Task statement.
The full listing is to be written out again, unchanged.
________________________
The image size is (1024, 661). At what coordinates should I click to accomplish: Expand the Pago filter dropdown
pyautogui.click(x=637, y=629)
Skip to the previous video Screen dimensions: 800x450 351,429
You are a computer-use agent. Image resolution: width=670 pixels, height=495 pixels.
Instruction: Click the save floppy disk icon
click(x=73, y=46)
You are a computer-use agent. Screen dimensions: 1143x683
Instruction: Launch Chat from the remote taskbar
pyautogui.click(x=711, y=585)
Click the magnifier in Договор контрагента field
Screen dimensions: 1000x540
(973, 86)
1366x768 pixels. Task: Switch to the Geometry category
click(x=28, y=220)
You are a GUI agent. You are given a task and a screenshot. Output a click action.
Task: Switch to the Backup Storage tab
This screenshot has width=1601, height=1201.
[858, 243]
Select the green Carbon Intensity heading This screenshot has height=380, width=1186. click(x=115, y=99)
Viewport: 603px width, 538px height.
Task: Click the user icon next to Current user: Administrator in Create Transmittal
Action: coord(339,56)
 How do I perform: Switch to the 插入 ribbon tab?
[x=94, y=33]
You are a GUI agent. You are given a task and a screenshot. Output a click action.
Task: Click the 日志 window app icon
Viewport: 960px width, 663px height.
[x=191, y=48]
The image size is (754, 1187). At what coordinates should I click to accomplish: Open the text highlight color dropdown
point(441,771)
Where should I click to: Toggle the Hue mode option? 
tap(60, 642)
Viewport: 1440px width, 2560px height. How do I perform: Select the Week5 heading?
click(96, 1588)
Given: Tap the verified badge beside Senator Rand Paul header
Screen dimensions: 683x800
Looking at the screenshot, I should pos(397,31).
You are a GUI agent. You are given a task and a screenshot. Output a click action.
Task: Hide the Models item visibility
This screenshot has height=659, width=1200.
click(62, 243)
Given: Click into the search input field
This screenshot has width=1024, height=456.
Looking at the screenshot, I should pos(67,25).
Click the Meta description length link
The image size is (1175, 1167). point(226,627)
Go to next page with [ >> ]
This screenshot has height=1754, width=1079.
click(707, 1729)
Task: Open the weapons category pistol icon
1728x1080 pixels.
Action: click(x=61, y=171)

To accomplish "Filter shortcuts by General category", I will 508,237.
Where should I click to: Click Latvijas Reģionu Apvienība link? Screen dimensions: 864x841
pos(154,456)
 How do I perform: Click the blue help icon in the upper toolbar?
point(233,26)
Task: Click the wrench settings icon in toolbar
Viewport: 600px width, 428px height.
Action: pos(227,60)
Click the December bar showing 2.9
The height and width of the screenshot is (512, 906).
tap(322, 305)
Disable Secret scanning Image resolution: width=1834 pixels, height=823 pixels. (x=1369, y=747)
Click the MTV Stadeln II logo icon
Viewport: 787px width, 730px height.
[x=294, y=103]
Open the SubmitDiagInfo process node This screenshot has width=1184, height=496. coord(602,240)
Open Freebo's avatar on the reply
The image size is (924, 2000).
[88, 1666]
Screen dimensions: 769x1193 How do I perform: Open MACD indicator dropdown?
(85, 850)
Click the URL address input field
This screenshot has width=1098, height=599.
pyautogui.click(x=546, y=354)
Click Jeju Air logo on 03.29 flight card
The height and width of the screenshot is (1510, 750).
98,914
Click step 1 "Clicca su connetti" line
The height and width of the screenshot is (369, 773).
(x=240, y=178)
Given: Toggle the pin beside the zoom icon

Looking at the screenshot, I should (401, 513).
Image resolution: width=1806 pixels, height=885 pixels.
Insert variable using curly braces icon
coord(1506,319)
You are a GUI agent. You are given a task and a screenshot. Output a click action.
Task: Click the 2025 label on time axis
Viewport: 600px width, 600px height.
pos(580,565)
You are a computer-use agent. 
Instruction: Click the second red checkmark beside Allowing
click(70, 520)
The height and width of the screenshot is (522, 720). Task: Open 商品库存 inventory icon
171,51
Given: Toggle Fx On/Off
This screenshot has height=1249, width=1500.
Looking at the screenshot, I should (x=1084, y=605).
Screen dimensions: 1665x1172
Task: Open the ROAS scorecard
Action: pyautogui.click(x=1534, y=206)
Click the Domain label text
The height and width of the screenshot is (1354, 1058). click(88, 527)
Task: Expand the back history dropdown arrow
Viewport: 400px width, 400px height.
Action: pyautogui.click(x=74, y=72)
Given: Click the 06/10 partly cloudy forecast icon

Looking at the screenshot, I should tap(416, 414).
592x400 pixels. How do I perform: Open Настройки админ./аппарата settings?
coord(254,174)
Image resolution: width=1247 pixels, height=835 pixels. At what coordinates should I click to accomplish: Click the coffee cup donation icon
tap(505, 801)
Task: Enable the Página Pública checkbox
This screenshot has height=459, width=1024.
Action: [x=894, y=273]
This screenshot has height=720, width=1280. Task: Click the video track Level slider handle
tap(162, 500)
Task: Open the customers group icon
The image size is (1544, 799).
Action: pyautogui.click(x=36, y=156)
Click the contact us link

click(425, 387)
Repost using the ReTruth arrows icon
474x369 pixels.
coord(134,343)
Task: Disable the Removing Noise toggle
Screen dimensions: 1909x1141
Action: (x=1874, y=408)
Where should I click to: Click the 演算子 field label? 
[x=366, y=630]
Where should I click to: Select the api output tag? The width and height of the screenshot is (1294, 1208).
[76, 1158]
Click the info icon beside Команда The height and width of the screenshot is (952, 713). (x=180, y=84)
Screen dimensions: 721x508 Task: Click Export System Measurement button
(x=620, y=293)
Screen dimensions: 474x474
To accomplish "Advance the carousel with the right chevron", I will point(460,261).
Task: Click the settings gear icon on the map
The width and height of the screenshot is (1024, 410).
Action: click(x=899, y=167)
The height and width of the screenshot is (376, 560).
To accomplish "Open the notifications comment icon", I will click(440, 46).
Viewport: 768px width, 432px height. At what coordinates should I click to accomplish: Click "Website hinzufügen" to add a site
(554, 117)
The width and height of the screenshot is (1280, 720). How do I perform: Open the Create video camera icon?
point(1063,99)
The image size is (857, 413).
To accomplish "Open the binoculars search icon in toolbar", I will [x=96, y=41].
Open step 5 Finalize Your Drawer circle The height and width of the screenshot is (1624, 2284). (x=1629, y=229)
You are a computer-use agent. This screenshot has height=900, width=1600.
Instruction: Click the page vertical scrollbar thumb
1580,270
________________________
Result for this task.
The image size is (1024, 661). At what coordinates should I click to accomplish: Expand the Pago filter dropdown
pyautogui.click(x=637, y=629)
Skip to the previous video Screen dimensions: 800x450 351,429
You are a computer-use agent. Image resolution: width=670 pixels, height=495 pixels.
Instruction: Click the save floppy disk icon
click(x=73, y=46)
You are a computer-use agent. Screen dimensions: 1143x683
Instruction: Launch Chat from the remote taskbar
pyautogui.click(x=711, y=585)
Click the magnifier in Договор контрагента field
Screen dimensions: 1000x540
(973, 86)
1366x768 pixels. Task: Switch to the Geometry category
click(x=28, y=220)
You are a GUI agent. You are given a task and a screenshot. Output a click action.
Task: Switch to the Backup Storage tab
This screenshot has width=1601, height=1201.
[858, 243]
Select the green Carbon Intensity heading This screenshot has height=380, width=1186. click(x=115, y=99)
Viewport: 603px width, 538px height.
Task: Click the user icon next to Current user: Administrator in Create Transmittal
Action: coord(339,56)
 How do I perform: Switch to the 插入 ribbon tab?
[x=94, y=33]
You are a GUI agent. You are given a task and a screenshot. Output a click action.
Task: Click the 日志 window app icon
Viewport: 960px width, 663px height.
[x=191, y=48]
The image size is (754, 1187). At what coordinates should I click to accomplish: Open the text highlight color dropdown
point(441,771)
Where should I click to: Toggle the Hue mode option? 
tap(60, 642)
Viewport: 1440px width, 2560px height. How do I perform: Select the Week5 heading?
click(96, 1588)
Given: Tap the verified badge beside Senator Rand Paul header
Screen dimensions: 683x800
Looking at the screenshot, I should pos(397,31).
You are a GUI agent. You are given a task and a screenshot. Output a click action.
Task: Hide the Models item visibility
This screenshot has height=659, width=1200.
click(62, 243)
Given: Click into the search input field
This screenshot has width=1024, height=456.
Looking at the screenshot, I should pos(67,25).
Click the Meta description length link
The image size is (1175, 1167). point(226,627)
Go to next page with [ >> ]
This screenshot has height=1754, width=1079.
click(707, 1729)
Task: Open the weapons category pistol icon
1728x1080 pixels.
Action: click(x=61, y=171)

To accomplish "Filter shortcuts by General category", I will 508,237.
Where should I click to: Click Latvijas Reģionu Apvienība link? Screen dimensions: 864x841
pos(154,456)
 How do I perform: Click the blue help icon in the upper toolbar?
point(233,26)
Task: Click the wrench settings icon in toolbar
Viewport: 600px width, 428px height.
Action: pos(227,60)
Click the December bar showing 2.9
The height and width of the screenshot is (512, 906).
tap(322, 305)
Disable Secret scanning Image resolution: width=1834 pixels, height=823 pixels. (x=1369, y=747)
Click the MTV Stadeln II logo icon
Viewport: 787px width, 730px height.
[x=294, y=103]
Open the SubmitDiagInfo process node This screenshot has width=1184, height=496. coord(602,240)
Open Freebo's avatar on the reply
The image size is (924, 2000).
[88, 1666]
Screen dimensions: 769x1193 How do I perform: Open MACD indicator dropdown?
(85, 850)
Click the URL address input field
This screenshot has width=1098, height=599.
pyautogui.click(x=546, y=354)
Click Jeju Air logo on 03.29 flight card
The height and width of the screenshot is (1510, 750).
98,914
Click step 1 "Clicca su connetti" line
The height and width of the screenshot is (369, 773).
(x=240, y=178)
Given: Toggle the pin beside the zoom icon

Looking at the screenshot, I should (401, 513).
Image resolution: width=1806 pixels, height=885 pixels.
Insert variable using curly braces icon
coord(1506,319)
You are a GUI agent. You are given a task and a screenshot. Output a click action.
Task: Click the 2025 label on time axis
Viewport: 600px width, 600px height.
pos(580,565)
You are a computer-use agent. 
Instruction: Click the second red checkmark beside Allowing
click(70, 520)
The height and width of the screenshot is (522, 720). Task: Open 商品库存 inventory icon
171,51
Given: Toggle Fx On/Off
This screenshot has height=1249, width=1500.
Looking at the screenshot, I should (x=1084, y=605).
Screen dimensions: 1665x1172
Task: Open the ROAS scorecard
Action: pyautogui.click(x=1534, y=206)
Click the Domain label text
The height and width of the screenshot is (1354, 1058). click(88, 527)
Task: Expand the back history dropdown arrow
Viewport: 400px width, 400px height.
Action: pyautogui.click(x=74, y=72)
Given: Click the 06/10 partly cloudy forecast icon

Looking at the screenshot, I should tap(416, 414).
592x400 pixels. How do I perform: Open Настройки админ./аппарата settings?
coord(254,174)
Image resolution: width=1247 pixels, height=835 pixels. At what coordinates should I click to accomplish: Click the coffee cup donation icon
tap(505, 801)
Task: Enable the Página Pública checkbox
This screenshot has height=459, width=1024.
Action: [x=894, y=273]
This screenshot has height=720, width=1280. Task: Click the video track Level slider handle
tap(162, 500)
Task: Open the customers group icon
The image size is (1544, 799).
Action: pyautogui.click(x=36, y=156)
Click the contact us link

click(425, 387)
Repost using the ReTruth arrows icon
474x369 pixels.
coord(134,343)
Task: Disable the Removing Noise toggle
Screen dimensions: 1909x1141
Action: (x=1874, y=408)
Where should I click to: Click the 演算子 field label? 
[x=366, y=630]
Where should I click to: Select the api output tag? The width and height of the screenshot is (1294, 1208).
[76, 1158]
Click the info icon beside Команда The height and width of the screenshot is (952, 713). (x=180, y=84)
Screen dimensions: 721x508 Task: Click Export System Measurement button
(x=620, y=293)
Screen dimensions: 474x474
To accomplish "Advance the carousel with the right chevron", I will point(460,261).
Task: Click the settings gear icon on the map
The width and height of the screenshot is (1024, 410).
Action: click(x=899, y=167)
The height and width of the screenshot is (376, 560).
To accomplish "Open the notifications comment icon", I will click(440, 46).
Viewport: 768px width, 432px height. At what coordinates should I click to accomplish: Click "Website hinzufügen" to add a site
(554, 117)
The width and height of the screenshot is (1280, 720). How do I perform: Open the Create video camera icon?
point(1063,99)
The image size is (857, 413).
To accomplish "Open the binoculars search icon in toolbar", I will [x=96, y=41].
Open step 5 Finalize Your Drawer circle The height and width of the screenshot is (1624, 2284). (x=1629, y=229)
You are a computer-use agent. This screenshot has height=900, width=1600.
Instruction: Click the page vertical scrollbar thumb
1580,270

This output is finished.